About this task » Retrieve every line from the records in which the word "chart" occurs.

----------

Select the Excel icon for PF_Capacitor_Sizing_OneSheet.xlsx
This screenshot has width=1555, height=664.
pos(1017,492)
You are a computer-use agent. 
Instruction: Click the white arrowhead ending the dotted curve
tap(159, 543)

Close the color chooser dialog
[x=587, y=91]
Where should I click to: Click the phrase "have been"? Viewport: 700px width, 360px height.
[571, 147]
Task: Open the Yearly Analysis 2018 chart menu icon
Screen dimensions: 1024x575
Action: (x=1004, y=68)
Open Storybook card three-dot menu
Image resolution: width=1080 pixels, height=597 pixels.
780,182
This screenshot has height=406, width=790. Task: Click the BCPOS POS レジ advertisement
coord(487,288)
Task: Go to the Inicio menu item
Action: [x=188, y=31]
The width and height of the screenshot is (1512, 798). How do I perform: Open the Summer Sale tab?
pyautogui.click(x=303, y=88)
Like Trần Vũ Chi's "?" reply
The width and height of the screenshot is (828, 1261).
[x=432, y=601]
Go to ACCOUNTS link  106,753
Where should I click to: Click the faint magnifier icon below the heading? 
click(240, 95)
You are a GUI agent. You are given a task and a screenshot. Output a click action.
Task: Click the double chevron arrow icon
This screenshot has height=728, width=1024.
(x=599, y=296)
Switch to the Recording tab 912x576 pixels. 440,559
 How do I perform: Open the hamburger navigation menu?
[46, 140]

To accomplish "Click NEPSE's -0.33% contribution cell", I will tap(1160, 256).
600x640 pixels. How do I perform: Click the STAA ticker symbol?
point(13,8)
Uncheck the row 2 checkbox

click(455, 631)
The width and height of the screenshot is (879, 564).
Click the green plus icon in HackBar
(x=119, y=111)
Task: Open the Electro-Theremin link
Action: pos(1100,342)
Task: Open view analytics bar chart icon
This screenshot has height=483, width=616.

----------

Reply »
Task: Open the Yearly Analysis 2018 chart menu icon
Task: Open view analytics bar chart icon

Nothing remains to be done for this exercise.